Mark Hughes has defended Manchester City's descent into the relegation zone, declaring that he is seeking to change the fundamental culture of a club which had left it "nowhere near where it needed to be" to mount a realistic challenge in the Premier League.

Hughes, who believes his January signings will have an "almost immediate" impact and that his Arab owners will not sack him because, as he put it, "they are not as hysterical as other people seem to be at this moment in time," suggested before today's awkward encounter with Hull City that preparations for matches were too laid back when he arrived at the club from Blackburn Rovers in June.

"There's been big change here on and off the field and they were changes that needed to be made," Hughes said. "You can't just stand still and think that things you've done ten, 15 years ago are going to work ten, 15 years in the future. We needed to get up to speed... in terms of preparations for games and the way they prepared on a daily basis. We are addressing [this] on a daily basis."

Hughes' disciplinarian regime contrasts sharply with the brief Sven Goran Eriksson era and it is that which is understood to have caused friction with some of the players the new manager inherited. Hughes pulled no punches about what he feels he took on in east Manchester. "You can't play well for one week have two weeks off and build for another game in three weeks which has may have been the case in the past," he said. He also admitted that some of his players had not accepted his ways: "Some players can work with change and be able to change quickly other players find it very difficult, that's just human nature."

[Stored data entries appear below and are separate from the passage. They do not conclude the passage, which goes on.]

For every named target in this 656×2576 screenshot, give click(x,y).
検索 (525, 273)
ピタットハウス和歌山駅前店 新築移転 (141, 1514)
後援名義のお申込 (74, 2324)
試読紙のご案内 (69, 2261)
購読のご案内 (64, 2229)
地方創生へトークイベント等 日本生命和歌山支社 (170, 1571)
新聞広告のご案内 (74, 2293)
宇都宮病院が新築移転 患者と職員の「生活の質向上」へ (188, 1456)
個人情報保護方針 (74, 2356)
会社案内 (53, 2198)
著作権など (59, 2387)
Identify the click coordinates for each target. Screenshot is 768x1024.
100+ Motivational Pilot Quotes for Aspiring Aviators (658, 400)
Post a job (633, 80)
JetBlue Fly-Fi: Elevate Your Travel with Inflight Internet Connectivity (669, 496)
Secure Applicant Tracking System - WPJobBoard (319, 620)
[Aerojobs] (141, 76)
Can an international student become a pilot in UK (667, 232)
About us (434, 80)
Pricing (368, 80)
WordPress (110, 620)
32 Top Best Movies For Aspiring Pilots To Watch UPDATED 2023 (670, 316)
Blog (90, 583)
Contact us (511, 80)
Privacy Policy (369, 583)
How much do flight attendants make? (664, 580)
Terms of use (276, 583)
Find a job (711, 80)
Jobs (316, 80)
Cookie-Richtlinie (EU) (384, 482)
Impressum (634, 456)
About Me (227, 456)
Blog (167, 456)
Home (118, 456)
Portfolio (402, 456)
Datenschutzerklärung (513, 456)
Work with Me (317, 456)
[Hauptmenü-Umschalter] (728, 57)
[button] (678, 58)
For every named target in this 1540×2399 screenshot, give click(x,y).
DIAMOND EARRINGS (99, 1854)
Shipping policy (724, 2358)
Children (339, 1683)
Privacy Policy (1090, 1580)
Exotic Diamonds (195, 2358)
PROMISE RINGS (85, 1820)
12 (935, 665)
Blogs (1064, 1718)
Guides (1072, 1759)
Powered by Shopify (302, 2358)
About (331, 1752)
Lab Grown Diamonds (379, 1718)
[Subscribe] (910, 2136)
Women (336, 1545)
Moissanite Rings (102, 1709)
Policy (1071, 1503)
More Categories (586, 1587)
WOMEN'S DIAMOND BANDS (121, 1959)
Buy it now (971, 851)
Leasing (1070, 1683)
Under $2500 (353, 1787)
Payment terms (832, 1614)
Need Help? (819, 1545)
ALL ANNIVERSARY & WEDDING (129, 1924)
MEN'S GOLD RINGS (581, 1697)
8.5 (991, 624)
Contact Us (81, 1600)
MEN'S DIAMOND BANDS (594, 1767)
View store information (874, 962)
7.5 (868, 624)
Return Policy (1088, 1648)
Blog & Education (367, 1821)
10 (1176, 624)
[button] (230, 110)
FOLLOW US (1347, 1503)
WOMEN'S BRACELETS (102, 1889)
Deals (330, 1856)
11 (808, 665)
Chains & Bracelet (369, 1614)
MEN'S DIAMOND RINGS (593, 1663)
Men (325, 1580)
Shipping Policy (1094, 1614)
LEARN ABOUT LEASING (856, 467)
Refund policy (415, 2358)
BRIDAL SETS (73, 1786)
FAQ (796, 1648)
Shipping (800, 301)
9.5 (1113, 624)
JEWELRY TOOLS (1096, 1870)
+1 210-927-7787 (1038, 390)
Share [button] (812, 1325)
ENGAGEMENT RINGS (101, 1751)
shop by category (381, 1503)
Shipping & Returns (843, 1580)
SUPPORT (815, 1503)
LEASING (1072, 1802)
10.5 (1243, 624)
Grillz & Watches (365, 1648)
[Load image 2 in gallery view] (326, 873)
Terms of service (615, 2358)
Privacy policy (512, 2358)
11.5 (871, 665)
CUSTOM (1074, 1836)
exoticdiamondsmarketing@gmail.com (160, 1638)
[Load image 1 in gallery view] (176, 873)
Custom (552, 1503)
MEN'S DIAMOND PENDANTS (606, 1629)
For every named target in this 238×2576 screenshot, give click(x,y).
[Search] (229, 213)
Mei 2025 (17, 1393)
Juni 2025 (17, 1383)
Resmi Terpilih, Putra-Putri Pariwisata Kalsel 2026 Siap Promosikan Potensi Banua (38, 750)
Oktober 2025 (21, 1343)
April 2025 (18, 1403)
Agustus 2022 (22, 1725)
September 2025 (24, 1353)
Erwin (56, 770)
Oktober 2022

Two games in four days will reveal more about whether Hughes can pull off the huge task of changing the fundamental culture of his club whilst maintaining his Arab owners' faith that he – a man hired in the Thaksin Shinawtra era – is the man with whom to entrust their January transfer budget. Hughes might contend that after four managers in seven years at City something tougher is necessary.

He maintains a hard line against those who argue that talking up the promise of the transfer window is debilitating to the current squad and he does not appear to accept that his markedly negative talk about the Eriksson era – he dismissed City's good start to last season as something "everyone in football knew wasn't going to be sustainable" – will have a negative impact on Richard Dunne, Darius Vassell and others who contributed to it. "They are professional footballers and have to have the mentality that the club is going places," Hughes said.

It remains unclear whether Hughes is trying to force through change at a pace which might yet prove fatal, though he claimed the current state of City bears out what he has told the Arabs – "it's not as if I was telling them one thing two months ago and then telling them a different thing now," he said. But the Uefa Cup defeat in Santander eight days ago represented a new low, with Hughes' side shambolic and utterly at odds with each other.

Hughes, who said he has Robinho back today, rejects any talk of relegation fights, but he and his club's supporters will not care to be reminded that the last time they reached Boxing Day with 18 points was in 2000. The following May they were relegated.